« En 2017-2018, je me suis rendu compte qu’une part importante de nos patients était constituée de soignants », explique le Dr Clément Duret, médecin du travail et initiateur de l’Hôpital de jour de Garches situé au centre hospitalier Raymond Poincaré, dans les Hauts-de-Seine. L’histoire remonte à 2005 lorsqu’il commence à s’occuper des consultations dédiées à la souffrance au travail. Face à l’augmentation des cas, en 2021, il œuvre pour créer l’Hôpital de jour (HDJ) de Garches, spécialisé dans les cas de burn-out, notamment chez les soignants, et met en place un dispositif d’évaluation et d’intervention pluridisciplinaire, nommé ETAPE. Il est associé à une intervention collective afin d’améliorer la prise en charge globale de l’individu, réduire la durée de souffrance et faciliter les parcours professionnels.

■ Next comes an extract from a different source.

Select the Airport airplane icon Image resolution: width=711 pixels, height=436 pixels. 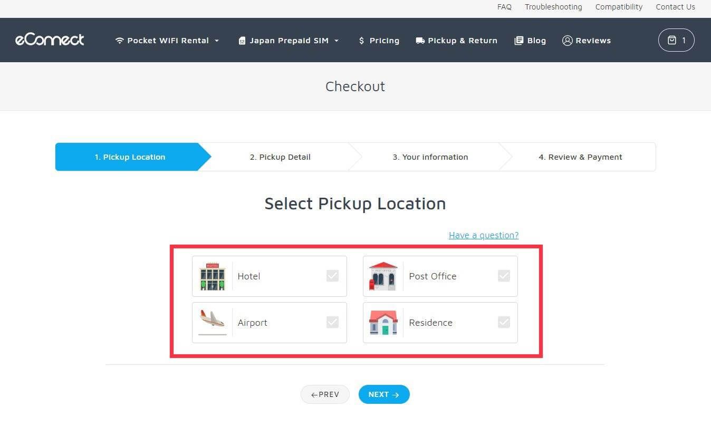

Cette unité composée de huit personnes, accueille une centaine de patients par an, dont la moitié de soignants et parmi eux un tiers de médecins. Selon l’Observatoire Odoxa-MNH sur l’état de santé des soignants et des personnels hospitaliers (étude publiée en novembre 2024), 58 % des médecins déclarent avoir été affectés par un problème de santé mentale (dépression, burn-out, pensée suicidaire…). À l’HDJ de Garches, dans le cadre du dispositif ETAPE, l’examen est réalisé en une journée avec un timing précis. Cela permet de simplifier l’organisation et de permettre une progression rapide du patient dans sa compréhension et son acceptation de la situation.

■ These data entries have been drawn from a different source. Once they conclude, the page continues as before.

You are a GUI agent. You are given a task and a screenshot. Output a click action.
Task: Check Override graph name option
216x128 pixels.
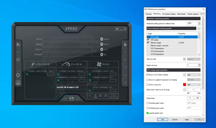click(x=147, y=103)
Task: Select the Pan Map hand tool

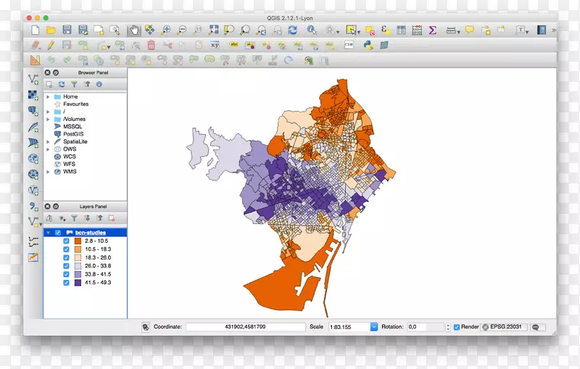Action: [133, 30]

Plusieurs étapes rythment cette journée de consultations
La matinée est consacrée à trois entretiens individuels avec un psychiatre, un psychologue clinicien et un médecin du travail. Le premier évalue la sémiologie, discute des modalités de prise en charge et aborde éventuellement la nécessité d’un arrêt de travail. Le psychologue clinicien explore le fonctionnement individuel du soignant à travers des tests psychométriques pour identifier des facteurs de risque, tels qu’une forte abnégation ou des exigences élevées. Enfin le médecin du travail examine les liens entre la santé psychique et le travail, identifiant à la fois les aspects délétères et les circonstances favorables. Il propose également des pistes médico-administratives adaptées. Chaque patient bénéficie d’une orientation individualisée et, selon les besoins, d’un suivi psychologique au sein de l’unité. Une réévaluation six mois après le passage permet de mesurer les évolutions.

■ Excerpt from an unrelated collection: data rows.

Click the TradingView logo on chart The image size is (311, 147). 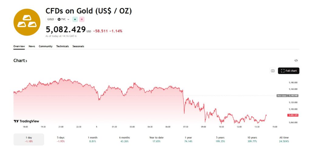pyautogui.click(x=26, y=121)
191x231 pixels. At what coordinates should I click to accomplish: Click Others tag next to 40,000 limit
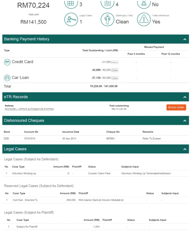pyautogui.click(x=115, y=70)
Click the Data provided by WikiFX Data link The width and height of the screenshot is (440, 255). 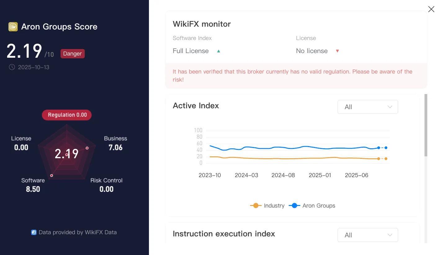[74, 232]
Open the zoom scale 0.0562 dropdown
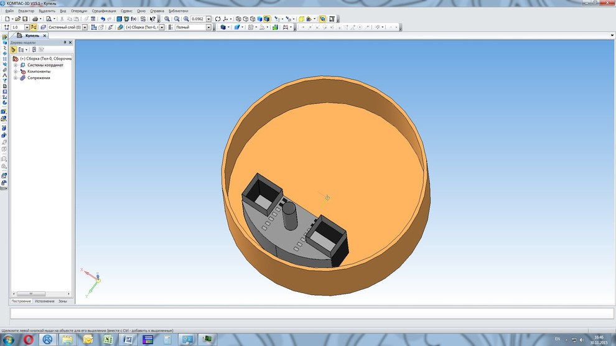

L’après-midi est dédiée à une séance de psychoéducation où les soignants sont sensibilisés aux mécanismes du burn-out et aux solutions pour « s’en sortir » plus rapidement. Le Dr Duret précise : « Ce dispositif est d’autant plus pertinent qu’il s’adresse à des professionnels de santé, souvent moins enclins à demander de l’aide, et les résultats s’avèrent encourageants. »
Une étude menée entre mai 2021 et septembre 2023 sur 86 soignants a évalué ce protocole de soins et démontré ses bénéfices. L’équipe du Dr Duret présente ce samedi 14 décembre leur étude au congrès de l’AFTCC (Association française de thérapie comportementale et cognitive). Cette analyse évalue les niveaux de sévérité de l’épuisement professionnel (CBI), d’anxiété (GAD-7), de dépression (PHQ-9), d’estime de soi (RSE), la présence de schémas précoces inadaptés (SYQ-S3) et le degré de résilience (BRS). « Une intervention brève et ciblée comme celle-ci entraîne une diminution significative des symptômes », précise le Dr Duret. 60 % des patients ont dû s’arrêter plus d’un an pour se remettre, et 35 % ont eu des arrêts supérieurs à deux ans.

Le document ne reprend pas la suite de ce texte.